### YOUR TASKS:
a) Please quote the article on ACC postgraduate scholarships between "Four Virginia Student-Athletes" and "in the community.", inclusive.
b) Tell whether each statement agrees with the article on ACC postgraduate scholarships, answering yes or no with the deciding words quoted exactly: (i) each Weaver-James-Corrigan recipient will receive $5,000; (ii) Rachel Jennings is a swimmer; (iii) the conference recognized 42 individuals in all.

PASSAGE PROVIDED Start Marker

Four Virginia Student-Athletes Honored by ACC
CHARLOTTESVILLE, Va. – Four student-athletes from Virginia are among 42 individuals recognized by the Atlantic Coast Conference as recipients of postgraduate scholarships, as announced Monday by commissioner John. D. Swofford.
Swimmer Kelly Flynn (The Woodlands, Texas), field hockey player Rachel Jennings (Macungie, Pa.) and women’s soccer player Maggie Kistner (St. Louis, Mo.) were among 36 ACC student-athletes to earn the Weaver-James-Corrigan scholarships, given to selected student-athletes who intend to pursue a graduate-level degree following graduation. Each recipient will receive $5,000 to use towards his or her graduate education. Student-athletes receiving the award have performed with distinction in both the classroom and in their respective sports, while demonstrating exemplary conduct in the community.

PASSAGE PROVIDED End Marker
DATASET Start Marker

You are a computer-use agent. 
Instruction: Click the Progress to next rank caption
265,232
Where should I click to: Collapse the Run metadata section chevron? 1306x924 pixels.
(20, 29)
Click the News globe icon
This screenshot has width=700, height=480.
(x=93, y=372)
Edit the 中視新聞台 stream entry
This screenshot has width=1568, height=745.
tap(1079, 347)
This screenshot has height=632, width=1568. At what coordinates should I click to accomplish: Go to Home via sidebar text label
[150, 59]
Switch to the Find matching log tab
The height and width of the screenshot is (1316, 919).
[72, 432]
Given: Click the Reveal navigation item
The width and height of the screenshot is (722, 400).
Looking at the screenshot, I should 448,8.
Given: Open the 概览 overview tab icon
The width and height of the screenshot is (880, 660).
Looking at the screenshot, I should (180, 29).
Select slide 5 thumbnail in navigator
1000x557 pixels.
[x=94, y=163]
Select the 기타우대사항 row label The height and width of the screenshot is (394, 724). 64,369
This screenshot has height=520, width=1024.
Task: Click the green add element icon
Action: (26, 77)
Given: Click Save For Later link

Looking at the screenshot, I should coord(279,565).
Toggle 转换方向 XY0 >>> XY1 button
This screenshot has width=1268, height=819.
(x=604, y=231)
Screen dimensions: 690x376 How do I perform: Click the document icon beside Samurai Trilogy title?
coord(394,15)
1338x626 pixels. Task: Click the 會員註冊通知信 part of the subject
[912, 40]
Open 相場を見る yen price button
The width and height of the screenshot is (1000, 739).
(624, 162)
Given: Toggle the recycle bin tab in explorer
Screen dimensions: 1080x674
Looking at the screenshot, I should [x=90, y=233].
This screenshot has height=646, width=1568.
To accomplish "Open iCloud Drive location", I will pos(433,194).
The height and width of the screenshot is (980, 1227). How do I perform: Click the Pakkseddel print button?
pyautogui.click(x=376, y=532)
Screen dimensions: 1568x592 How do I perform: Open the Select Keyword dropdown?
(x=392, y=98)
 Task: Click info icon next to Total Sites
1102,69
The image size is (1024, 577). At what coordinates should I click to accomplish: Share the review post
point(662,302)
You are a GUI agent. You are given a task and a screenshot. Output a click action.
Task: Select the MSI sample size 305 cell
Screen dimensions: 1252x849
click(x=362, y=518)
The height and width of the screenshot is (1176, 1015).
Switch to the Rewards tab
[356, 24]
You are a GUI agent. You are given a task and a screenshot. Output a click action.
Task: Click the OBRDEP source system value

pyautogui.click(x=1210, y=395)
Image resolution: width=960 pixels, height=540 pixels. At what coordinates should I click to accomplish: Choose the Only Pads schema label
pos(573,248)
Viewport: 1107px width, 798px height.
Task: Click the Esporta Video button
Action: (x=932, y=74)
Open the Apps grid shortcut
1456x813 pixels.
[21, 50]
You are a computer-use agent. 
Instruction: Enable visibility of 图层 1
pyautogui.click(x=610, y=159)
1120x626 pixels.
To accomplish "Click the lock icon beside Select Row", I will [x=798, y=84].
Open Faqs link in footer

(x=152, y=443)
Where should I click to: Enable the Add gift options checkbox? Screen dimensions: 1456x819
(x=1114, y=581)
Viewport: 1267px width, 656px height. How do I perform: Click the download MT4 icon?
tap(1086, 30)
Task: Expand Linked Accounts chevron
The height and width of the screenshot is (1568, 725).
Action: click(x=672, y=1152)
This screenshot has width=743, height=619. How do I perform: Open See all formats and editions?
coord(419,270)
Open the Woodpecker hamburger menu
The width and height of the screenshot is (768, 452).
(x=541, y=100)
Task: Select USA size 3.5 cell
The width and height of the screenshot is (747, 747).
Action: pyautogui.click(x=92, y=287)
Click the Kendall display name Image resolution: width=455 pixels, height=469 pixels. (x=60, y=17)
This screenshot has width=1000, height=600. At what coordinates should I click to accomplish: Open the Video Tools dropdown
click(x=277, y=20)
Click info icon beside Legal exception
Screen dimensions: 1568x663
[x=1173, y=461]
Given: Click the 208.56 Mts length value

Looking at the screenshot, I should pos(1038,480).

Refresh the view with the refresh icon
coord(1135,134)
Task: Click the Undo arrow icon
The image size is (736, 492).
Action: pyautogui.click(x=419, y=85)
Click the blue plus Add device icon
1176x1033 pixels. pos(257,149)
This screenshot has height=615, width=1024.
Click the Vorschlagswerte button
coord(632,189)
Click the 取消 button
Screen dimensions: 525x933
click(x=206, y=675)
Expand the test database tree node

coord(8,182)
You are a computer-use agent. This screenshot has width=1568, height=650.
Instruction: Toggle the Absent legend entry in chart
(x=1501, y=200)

DATASET End Marker

### PROBLEM SOLUTIONS:
a)
Four Virginia Student-Athletes Honored by ACC
CHARLOTTESVILLE, Va. – Four student-athletes from Virginia are among 42 individuals recognized by the Atlantic Coast Conference as recipients of postgraduate scholarships, as announced Monday by commissioner John. D. Swofford.
Swimmer Kelly Flynn (The Woodlands, Texas), field hockey player Rachel Jennings (Macungie, Pa.) and women’s soccer player Maggie Kistner (St. Louis, Mo.) were among 36 ACC student-athletes to earn the Weaver-James-Corrigan scholarships, given to selected student-athletes who intend to pursue a graduate-level degree following graduation. Each recipient will receive $5,000 to use towards his or her graduate education. Student-athletes receiving the award have performed with distinction in both the classroom and in their respective sports, while demonstrating exemplary conduct in the community.

b)
(i) Yes: "Each recipient will receive $5,000 to use towards his or her graduate education."
(ii) No: "field hockey player Rachel Jennings (Macungie, Pa.)"
(iii) Yes: "among 42 individuals recognized by the Atlantic Coast Conference"